**Exercise description**
Transcribe all records, preserving every character.

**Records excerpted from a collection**
BEGIN

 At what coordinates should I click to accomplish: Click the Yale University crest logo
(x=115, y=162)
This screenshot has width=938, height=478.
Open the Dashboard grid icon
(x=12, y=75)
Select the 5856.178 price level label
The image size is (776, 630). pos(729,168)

END

**Written response**
 At what coordinates should I click to accomplish: Click the Yale University crest logo
(x=115, y=162)
This screenshot has width=938, height=478.
Open the Dashboard grid icon
(x=12, y=75)
Select the 5856.178 price level label
The image size is (776, 630). pos(729,168)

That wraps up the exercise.